● **Task to complete**:
Find how many lines in the material below hold the word "beside". Reply with that figure alone.
□ □ □ □
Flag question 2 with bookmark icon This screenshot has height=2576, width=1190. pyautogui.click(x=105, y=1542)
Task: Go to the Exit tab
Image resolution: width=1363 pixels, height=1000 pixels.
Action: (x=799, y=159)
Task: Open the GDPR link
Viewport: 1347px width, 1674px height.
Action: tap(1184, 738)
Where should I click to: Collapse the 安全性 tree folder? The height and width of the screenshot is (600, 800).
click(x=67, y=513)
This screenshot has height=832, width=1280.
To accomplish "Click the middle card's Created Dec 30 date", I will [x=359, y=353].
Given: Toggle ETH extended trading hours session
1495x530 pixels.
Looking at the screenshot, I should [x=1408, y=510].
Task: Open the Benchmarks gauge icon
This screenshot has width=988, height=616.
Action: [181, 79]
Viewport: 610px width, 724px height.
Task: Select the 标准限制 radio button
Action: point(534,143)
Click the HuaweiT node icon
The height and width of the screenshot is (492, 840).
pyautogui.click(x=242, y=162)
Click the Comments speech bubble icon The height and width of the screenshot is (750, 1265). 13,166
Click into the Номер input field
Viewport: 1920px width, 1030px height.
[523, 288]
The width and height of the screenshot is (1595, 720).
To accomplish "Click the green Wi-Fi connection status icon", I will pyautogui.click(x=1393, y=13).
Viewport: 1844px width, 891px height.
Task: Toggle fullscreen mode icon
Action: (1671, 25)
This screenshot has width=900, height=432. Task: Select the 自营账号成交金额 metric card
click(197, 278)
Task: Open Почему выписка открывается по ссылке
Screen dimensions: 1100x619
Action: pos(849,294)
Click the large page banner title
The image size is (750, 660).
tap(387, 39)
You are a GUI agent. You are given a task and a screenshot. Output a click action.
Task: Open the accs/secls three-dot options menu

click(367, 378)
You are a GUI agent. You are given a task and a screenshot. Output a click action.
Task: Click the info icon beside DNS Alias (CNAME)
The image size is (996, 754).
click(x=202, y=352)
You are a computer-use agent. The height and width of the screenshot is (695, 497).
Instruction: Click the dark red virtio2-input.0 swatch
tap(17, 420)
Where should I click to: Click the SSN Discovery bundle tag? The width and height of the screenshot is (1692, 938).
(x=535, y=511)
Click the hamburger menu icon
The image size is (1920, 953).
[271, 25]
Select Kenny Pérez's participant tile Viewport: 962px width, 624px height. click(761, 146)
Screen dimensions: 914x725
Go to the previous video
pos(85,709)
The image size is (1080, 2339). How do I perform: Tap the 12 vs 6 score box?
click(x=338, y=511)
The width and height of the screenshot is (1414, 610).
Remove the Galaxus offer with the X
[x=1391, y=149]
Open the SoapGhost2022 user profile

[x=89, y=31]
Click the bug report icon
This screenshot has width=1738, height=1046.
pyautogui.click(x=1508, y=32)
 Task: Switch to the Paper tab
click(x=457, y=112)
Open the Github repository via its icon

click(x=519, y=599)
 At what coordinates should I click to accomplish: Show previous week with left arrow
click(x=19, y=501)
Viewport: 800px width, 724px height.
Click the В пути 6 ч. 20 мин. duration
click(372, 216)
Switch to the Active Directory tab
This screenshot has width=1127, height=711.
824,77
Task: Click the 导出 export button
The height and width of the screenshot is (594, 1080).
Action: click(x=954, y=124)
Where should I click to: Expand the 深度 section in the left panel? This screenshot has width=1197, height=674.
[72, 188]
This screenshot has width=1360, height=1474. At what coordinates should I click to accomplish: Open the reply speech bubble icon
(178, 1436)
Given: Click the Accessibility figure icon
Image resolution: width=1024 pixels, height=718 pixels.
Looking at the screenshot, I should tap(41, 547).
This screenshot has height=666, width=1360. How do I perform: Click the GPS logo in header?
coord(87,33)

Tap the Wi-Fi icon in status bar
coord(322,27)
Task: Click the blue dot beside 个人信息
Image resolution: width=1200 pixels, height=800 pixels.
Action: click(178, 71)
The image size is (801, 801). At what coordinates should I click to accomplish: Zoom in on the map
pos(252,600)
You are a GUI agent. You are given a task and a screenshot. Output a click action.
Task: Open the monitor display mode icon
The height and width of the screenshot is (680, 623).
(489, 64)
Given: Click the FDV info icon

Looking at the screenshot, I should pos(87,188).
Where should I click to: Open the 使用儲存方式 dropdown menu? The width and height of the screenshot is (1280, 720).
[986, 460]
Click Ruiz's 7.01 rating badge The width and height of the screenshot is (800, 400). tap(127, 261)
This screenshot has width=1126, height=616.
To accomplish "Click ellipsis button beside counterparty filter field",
□ □ □ □
● **Task answer**:
3